On my 40 minute rush hour walk, I passed 4 or 5 giant auto tire and rim shops, a deluxe two story Ducati dealership, several motor bike accessory stores, miles of tail lights, and exactly two moving bicycles… both commuters in work apparel with helmets riding on the sidewalk for safety.
I have not seen a single bike lane yet, though I’m told one exists on Ave Paulista, the main financial street.
Lots of lane splitting motorbikes everywhere, though, often riding their horns constantly. Our bus driver remarked that one or two are killed every day!”
Here’s a bike lane he found later.
Ha ha ha ha! Yeah, it’s not funny. I’m laughing just to keep from crying here.
I have commented that I don’t feel particularly threatened by San Francisco car traffic. I wouldn’t feel so sanguine about riding a bike everywhere. After seeing Matt’s photos I can’t imagine riding a bike for transportation in São Paulo.
However there are bicycles there. But like many parts of the United States, they’re apparently viewed exclusively as toys. People drive to the park, where they can rent bicycles. That’s because São Paulo, unlike U.S. cities, has had a bike share program since 2009. I’m torn between envy and despair–it’s a city with bike share, but there isn’t the slightest practical application for it.
Here’s Matt, after finally finding someplace in a city of 11 million people where he actually wanted to spend some time. “I spent today in Ibirapuera, the Golden Gate Park of São Paulo. It was a gorgeous, sunny day and people were out in droves, jogging, biking, skating, etc.” If you build it, they will come.
Just like Golden Gate Park, there’s also this weird phenomenon where the city has built separated bike lanes where they’re least needed and that don’t go anywhere interesting. “In addition to separated bike lanes on the main walking paths, there was one area that seemed to be a bike only circuit path — not long enough for a ride but one father was teaching his young son to ride on it.” Like the parents of São Paulo, I like taking my kids to practice on trails like these, but how depressing it must be for the children there to learn to ride a bike only to discover they can’t go anywhere.
There were a few other places with a little bit of bicycle infrastructure, but I get the sense it would be fair to call it ad hoc. “This ‘bike lane’ was in a pedestrian plaza — probably more to keep bikes away from peds than anything. Even on a Sunday with lighter traffic, there were very few bikes in evidence on actual streets… A few on sidewalks, again (including one who was trying to pedal through a crowded market with shopping bags dangling from the handlebars).”

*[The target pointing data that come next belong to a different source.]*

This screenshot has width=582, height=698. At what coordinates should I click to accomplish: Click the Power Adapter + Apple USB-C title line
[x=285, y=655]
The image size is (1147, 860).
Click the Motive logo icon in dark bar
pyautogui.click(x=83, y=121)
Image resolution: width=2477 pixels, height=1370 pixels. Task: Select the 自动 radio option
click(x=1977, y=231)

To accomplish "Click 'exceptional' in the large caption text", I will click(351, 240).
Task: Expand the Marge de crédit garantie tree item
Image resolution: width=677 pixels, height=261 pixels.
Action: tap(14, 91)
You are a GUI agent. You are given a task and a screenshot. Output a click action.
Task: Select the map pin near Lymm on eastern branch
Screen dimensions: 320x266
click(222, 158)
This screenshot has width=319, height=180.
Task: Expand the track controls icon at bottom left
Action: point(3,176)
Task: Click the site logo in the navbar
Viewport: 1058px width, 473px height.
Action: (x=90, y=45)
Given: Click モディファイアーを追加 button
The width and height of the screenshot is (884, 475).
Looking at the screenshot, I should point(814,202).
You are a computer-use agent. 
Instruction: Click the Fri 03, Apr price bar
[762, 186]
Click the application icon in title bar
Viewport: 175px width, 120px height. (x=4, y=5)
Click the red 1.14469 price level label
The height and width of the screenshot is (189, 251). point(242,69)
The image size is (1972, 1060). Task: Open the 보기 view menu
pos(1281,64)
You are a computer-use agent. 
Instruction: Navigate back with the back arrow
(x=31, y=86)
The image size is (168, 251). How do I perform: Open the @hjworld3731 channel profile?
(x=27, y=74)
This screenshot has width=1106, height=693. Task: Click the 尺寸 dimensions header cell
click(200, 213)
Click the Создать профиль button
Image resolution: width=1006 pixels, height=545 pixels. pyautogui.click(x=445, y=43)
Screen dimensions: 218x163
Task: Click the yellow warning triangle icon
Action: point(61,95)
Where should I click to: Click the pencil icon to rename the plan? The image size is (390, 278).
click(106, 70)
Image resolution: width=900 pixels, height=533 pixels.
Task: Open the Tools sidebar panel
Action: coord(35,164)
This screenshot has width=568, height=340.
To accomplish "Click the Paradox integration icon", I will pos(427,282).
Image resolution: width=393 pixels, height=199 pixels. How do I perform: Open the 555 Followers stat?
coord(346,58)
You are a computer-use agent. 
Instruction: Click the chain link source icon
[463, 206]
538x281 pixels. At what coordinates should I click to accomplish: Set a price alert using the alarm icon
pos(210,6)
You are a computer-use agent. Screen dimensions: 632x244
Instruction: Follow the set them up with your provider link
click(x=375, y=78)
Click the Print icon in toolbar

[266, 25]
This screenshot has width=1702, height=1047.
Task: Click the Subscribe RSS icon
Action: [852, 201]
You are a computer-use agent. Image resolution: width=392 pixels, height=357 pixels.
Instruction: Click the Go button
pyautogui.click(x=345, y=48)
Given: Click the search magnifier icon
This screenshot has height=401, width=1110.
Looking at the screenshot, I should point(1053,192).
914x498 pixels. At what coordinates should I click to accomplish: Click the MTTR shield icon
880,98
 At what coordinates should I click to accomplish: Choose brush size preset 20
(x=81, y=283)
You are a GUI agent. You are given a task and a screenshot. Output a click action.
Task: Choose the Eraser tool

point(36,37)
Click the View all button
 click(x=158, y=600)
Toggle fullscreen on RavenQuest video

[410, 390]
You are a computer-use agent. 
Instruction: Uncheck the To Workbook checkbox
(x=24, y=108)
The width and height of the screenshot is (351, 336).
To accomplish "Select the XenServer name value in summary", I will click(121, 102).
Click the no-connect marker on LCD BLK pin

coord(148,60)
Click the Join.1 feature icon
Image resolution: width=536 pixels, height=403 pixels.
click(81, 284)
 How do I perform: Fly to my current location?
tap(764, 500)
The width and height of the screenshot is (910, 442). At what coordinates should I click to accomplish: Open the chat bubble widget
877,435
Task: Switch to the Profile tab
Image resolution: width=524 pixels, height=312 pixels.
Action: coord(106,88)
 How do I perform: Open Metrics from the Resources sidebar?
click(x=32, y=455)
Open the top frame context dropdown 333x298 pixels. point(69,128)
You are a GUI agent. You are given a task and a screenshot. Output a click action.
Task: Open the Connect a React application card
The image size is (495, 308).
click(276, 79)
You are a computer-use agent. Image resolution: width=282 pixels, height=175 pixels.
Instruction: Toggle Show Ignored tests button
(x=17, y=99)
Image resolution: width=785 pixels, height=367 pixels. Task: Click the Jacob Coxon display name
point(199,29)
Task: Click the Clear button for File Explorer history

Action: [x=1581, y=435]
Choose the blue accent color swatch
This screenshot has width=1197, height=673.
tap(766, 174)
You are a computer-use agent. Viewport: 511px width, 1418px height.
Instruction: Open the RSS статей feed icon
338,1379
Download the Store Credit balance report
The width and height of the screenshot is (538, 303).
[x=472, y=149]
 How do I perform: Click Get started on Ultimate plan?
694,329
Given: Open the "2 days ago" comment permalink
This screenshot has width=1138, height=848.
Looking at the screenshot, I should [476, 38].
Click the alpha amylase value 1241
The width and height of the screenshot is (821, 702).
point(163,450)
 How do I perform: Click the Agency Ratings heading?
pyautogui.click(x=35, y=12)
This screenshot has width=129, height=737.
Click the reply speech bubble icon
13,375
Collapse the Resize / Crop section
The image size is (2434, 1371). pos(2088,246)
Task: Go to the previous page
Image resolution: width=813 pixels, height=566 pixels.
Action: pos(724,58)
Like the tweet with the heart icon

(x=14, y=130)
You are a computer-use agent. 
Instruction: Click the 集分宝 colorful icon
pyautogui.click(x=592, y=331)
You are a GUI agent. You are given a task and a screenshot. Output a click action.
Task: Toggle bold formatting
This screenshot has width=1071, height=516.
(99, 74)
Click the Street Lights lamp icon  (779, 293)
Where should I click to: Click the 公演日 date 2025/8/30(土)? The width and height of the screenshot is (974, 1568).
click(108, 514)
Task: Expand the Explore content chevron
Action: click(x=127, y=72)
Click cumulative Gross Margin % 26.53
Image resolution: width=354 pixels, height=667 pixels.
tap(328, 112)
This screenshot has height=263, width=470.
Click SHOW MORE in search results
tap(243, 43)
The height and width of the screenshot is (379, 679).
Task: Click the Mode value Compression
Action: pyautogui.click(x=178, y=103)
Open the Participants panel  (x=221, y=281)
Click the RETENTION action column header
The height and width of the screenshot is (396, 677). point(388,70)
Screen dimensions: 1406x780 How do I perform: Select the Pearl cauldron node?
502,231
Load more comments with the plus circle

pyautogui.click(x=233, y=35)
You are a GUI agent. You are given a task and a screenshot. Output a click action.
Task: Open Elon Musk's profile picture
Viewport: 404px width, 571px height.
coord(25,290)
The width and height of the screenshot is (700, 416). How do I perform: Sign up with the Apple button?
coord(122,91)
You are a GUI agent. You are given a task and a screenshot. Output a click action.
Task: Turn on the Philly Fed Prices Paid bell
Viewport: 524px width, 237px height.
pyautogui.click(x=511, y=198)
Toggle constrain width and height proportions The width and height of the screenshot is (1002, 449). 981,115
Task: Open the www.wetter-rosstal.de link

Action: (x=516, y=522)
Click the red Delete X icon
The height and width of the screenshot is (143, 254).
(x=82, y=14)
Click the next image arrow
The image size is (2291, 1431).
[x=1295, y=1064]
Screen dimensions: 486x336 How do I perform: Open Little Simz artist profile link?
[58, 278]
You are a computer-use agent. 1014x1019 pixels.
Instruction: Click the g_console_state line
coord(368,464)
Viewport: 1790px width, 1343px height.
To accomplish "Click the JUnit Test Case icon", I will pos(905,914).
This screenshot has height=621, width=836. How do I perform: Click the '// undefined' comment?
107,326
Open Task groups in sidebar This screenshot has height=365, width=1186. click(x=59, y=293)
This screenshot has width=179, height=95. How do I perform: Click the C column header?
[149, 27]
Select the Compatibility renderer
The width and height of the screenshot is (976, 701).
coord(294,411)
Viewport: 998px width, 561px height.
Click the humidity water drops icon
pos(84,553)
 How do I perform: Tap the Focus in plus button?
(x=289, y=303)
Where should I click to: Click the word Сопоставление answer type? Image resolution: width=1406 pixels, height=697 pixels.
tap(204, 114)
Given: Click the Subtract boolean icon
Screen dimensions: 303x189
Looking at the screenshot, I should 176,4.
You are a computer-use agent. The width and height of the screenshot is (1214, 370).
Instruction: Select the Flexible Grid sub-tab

A view from Matt’s hotel’s helipad tells the story: this is a city that hasn’t thought much about transportation. Seriously thinking about transportation in a major city makes it apparent that a car-centric model is unsustainable. You can see that in São Paulo in the flight to helicopter commuting. But this is hardly more sustainable. Transportation planners tend to take trips to cities with a reputation for doing things right, like Amsterdam or Paris (which has removed tens of thousands of parking places in the last few years to make room for bike lanes). I’m sure that this is more appealing than visiting cities like São Paulo, where no one can go anywhere. But I suspect there would be a lot to learn nonetheless.
Transportation interests me because it is a necessary thing, like eating or sleeping. Except in the most extreme cases (like among the comatose), we all have to move around the world. For years I accepted that this experience would be tolerable at best. We would get in the car and drive, dealing with traffic and parking and road rage, because that was just the price of living. Sure, it could be nice to be out of the weather sometimes, but we still had to deal with that same weather once we got out of the car. And we paid several hundred dollars each month for this experience because we thought we had to.
It is no overstatement to say that discovering that there was another way to move through the world changed our lives. I get on the bike and the trip is… fun! When I walk into work I’m not tired. I love our bikes. I can’t imagine going back.